- YOUR GOAL -
Reproduce the lines below word for word, without changing a single character.

>> BEGIN RAW RECORDS

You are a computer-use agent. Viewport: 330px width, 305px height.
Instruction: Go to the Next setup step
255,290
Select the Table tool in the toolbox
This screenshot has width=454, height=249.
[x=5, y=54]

>> END RAW RECORDS

- WRITTEN ANSWER -
You are a computer-use agent. Viewport: 330px width, 305px height.
Instruction: Go to the Next setup step
255,290
Select the Table tool in the toolbox
This screenshot has width=454, height=249.
[x=5, y=54]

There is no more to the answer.